[PATCH 3/3] powerpc/perf: Add per-event excludes on Power8

Michael Ellerman mpe at ellerman.id.au
Wed Jul 23 21:12:38 EST 2014


Power8 has a new register (MMCR2), which contains individual freeze bits
for each counter. This is an improvement on previous chips as it means
we can have multiple events on the PMU at the same time with different
exclude_{user,kernel,hv} settings. Previously we had to ensure all
events on the PMU had the same exclude settings.

The core of the patch is fairly simple. We use the 207S feature flag to
indicate that the PMU backend supports per-event excludes, if it's set
we skip the generic logic that enforces the equality of excludes between
events. We also use that flag to skip setting the freeze bits in MMCR0,
the PMU backend is expected to have handled setting them in MMCR2.

The complication arises with EBB. The FCxP bits in MMCR2 are accessible
R/W to a task using EBB. Which means a task using EBB will be able to
see that we are using MMCR2 for freezing, whereas the old logic which
used MMCR0 is not user visible.

The task can not see or affect exclude_kernel & exclude_hv, so we only
need to consider exclude_user.

The table below summarises the behaviour both before and after this
commit is applied:

 exclude_user           true  false
 ------------------------------------
        | User visible |  N    N
 Before | Can freeze   |  Y    Y
        | Can unfreeze |  N    Y
 ------------------------------------
        | User visible |  Y    Y
  After | Can freeze   |  Y    Y
        | Can unfreeze |  Y/N  Y
 ------------------------------------

So firstly I assert that the simple visibility of the exclude_user
setting in MMCR2 is a non-issue. The event belongs to the task, and
was most likely created by the task. So the exclude_user setting is not
privileged information in any way.

Secondly, the behaviour in the exclude_user = false case is unchanged.
This is important as it is the case that is actually useful, ie. the
event is created with no exclude setting and the task uses MMCR2 to
implement exclusion manually.

For exclude_user = true there is no meaningful change to freezing the
event. Previously the task could use MMCR2 to freeze the event, though
it was already frozen with MMCR0. With the new code the task can use
MMCR2 to freeze the event, though it was already frozen with MMCR2.

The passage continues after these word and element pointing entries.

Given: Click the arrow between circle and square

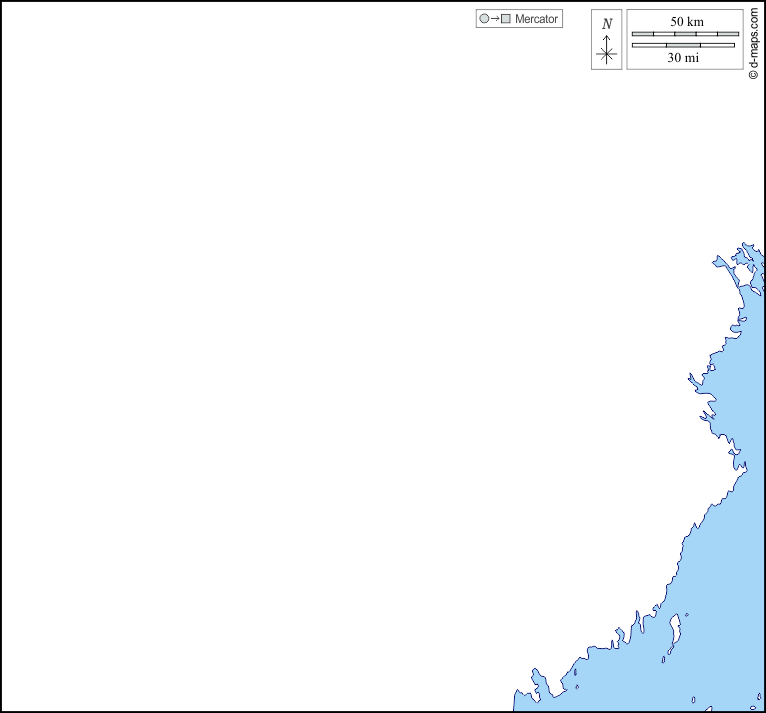Looking at the screenshot, I should (x=495, y=19).
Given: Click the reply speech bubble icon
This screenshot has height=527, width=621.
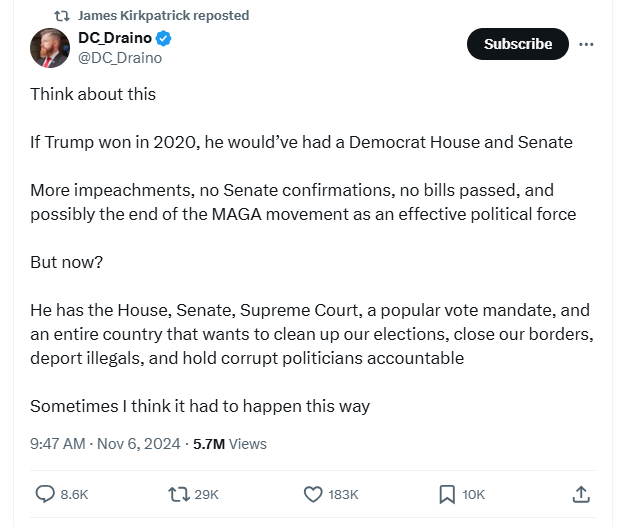Looking at the screenshot, I should [x=46, y=494].

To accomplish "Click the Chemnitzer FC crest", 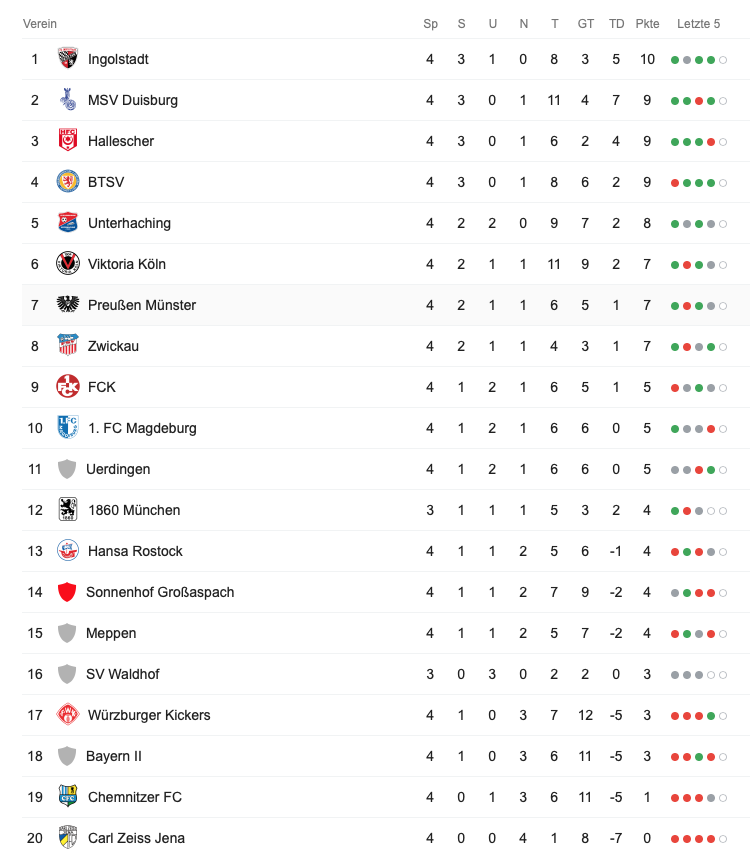I will pos(68,797).
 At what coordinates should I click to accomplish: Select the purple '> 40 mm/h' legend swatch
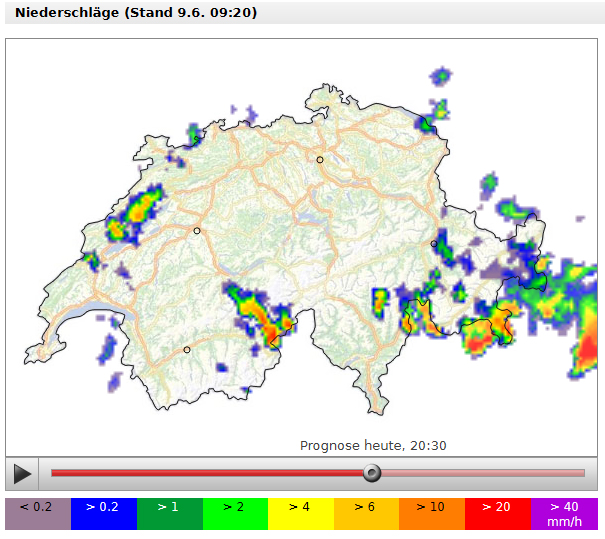(564, 513)
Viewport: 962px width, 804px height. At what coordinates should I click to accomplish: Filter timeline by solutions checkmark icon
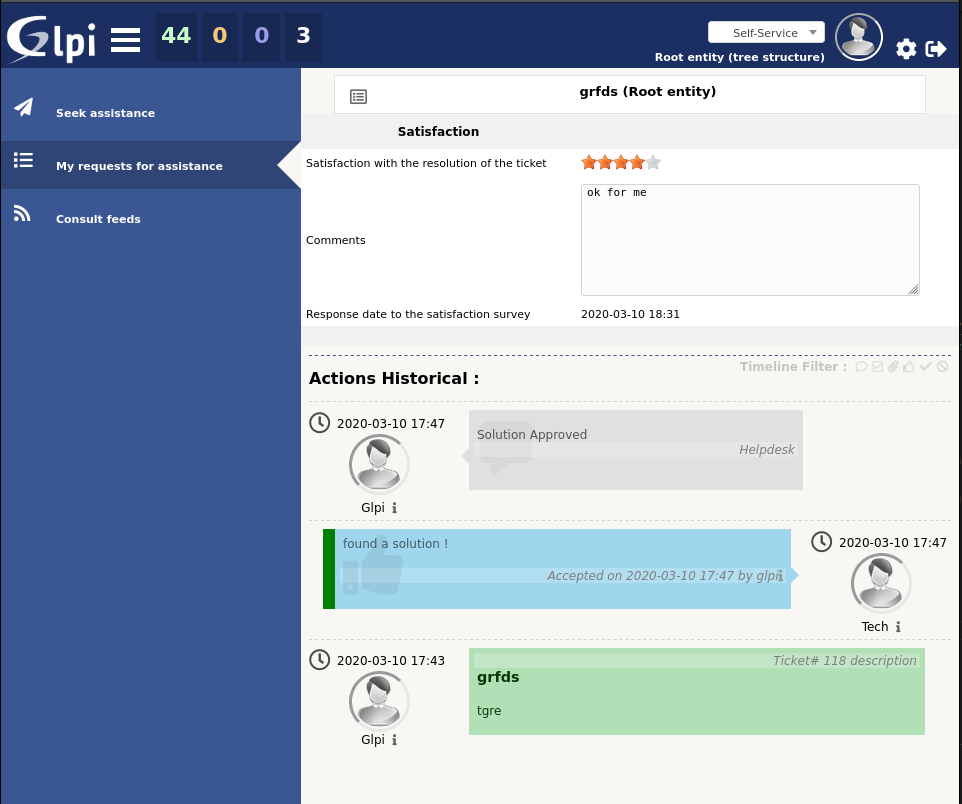925,367
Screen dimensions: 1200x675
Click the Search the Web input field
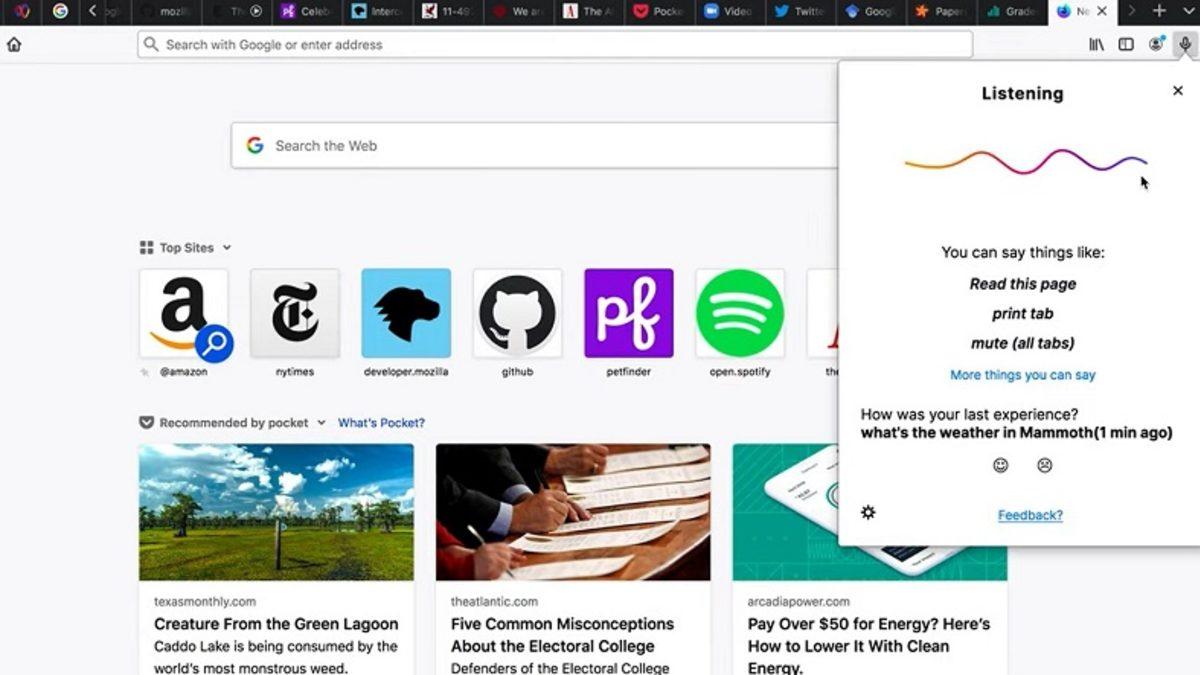500,146
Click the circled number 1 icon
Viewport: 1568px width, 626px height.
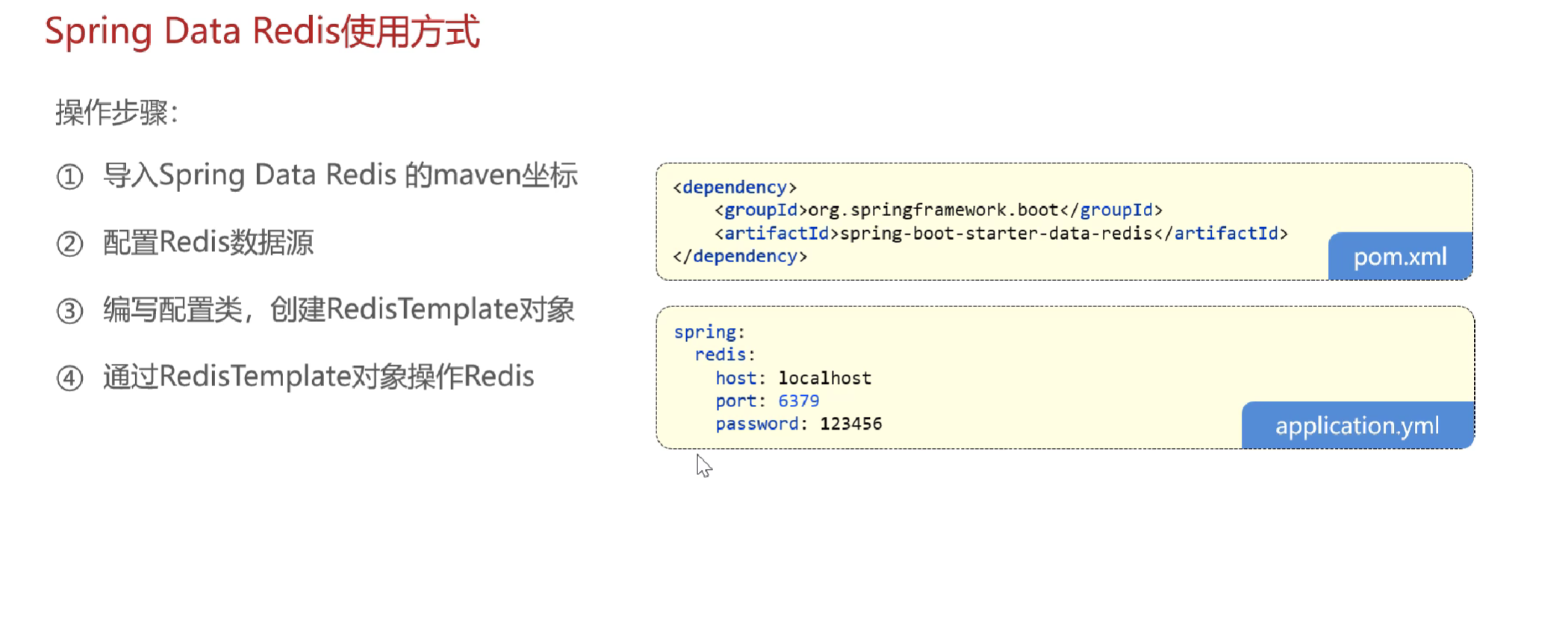click(x=69, y=177)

The only real change is when exclude_user = true and the task tries to
use MMCR2 to unfreeze the event. Previously this had no effect, because
the event was already frozen in MMCR0. With the new code the task can
unfreeze the event in MMCR2, but at some indeterminate time in the
future the kernel will overwrite its setting and refreeze the event.

Therefore my final assertion is that any task using exclude_user = true
and also fiddling with MMCR2 was deeply confused before this change, and
remains so after it.

Signed-off-by: Michael Ellerman <mpe at ellerman.id.au>
---
 arch/powerpc/perf/core-book3s.c | 67 +++++++++++++++++++++++++++--------------
 arch/powerpc/perf/power8-pmu.c  | 24 +++++++++++++--
 2 files changed, 67 insertions(+), 24 deletions(-)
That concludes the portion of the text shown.